Two US citizens and two lawful permanent US residents were among those killed in the tragic Yeti Airline plane crash in Nepal Sunday, the State Department confirmed Wednesday.
Spokesperson Ned Price confirmed that the four citizens and American residents were on board, but did not reveal their identities.
“Our thoughts are with the families of those on board. The United States stands ready to support Nepal in any way we can at this difficult hour,” Price said at the start of a Wednesday press briefing.
In initial reports, there was no mention that Americans had been on board Nepal’s deadliest plane accident in 30 years.

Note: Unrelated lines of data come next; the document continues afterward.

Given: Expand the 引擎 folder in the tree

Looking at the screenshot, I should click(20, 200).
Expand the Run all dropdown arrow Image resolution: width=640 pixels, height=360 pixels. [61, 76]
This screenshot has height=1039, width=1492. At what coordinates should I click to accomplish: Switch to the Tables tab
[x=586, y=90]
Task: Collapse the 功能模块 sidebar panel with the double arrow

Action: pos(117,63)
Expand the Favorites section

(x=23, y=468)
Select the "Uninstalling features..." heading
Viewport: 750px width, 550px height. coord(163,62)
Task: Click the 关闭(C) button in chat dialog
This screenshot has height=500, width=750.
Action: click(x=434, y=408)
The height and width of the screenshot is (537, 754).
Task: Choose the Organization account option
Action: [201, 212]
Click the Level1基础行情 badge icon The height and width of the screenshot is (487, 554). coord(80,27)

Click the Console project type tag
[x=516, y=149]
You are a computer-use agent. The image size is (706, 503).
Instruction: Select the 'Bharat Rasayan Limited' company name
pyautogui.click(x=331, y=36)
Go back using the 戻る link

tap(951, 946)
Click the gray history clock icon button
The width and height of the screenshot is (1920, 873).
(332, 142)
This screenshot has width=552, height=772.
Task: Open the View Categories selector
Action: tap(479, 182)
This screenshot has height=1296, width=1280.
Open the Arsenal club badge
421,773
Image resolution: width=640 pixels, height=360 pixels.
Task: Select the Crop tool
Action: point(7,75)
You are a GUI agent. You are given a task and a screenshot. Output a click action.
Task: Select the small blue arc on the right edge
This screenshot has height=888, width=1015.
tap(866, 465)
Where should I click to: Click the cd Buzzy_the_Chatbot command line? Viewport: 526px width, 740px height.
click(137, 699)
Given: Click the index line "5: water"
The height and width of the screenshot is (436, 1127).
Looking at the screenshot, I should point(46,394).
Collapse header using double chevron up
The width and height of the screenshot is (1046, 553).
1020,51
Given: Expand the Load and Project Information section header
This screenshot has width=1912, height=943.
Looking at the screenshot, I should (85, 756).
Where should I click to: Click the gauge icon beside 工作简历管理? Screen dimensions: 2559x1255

There were 68 passengers — including those from India, Russia, South Korea, Ireland, Australia, Argentina and France — and four crew members in the plane when it plummeted into a gorge during a landing at the newly opened Pokhara International Airport in the foothills of the Himalayas. None survived.
There is little known about the cause of the crash. Conditions were good and clear and co-pilot Anju Khatiwada had more than 6,400 hours of flying time, but Nepal is known to be a challenging place to fly.
Nepalese authorities are sending the flight’s data recorder to France as part of the investigation.
Video taken inside the plane captured smiling passenger Sonu Jaiswal moments before the tragic collision. The camera appears to show the plane tilt, sending many passengers screaming, before the vessel erupts in flames.
Another video taken from the ground shows the flight make a dramatic turn sideways as it barrels toward the ground, but out of the camera’s view, followed by a massive boom and several shrieks of horror.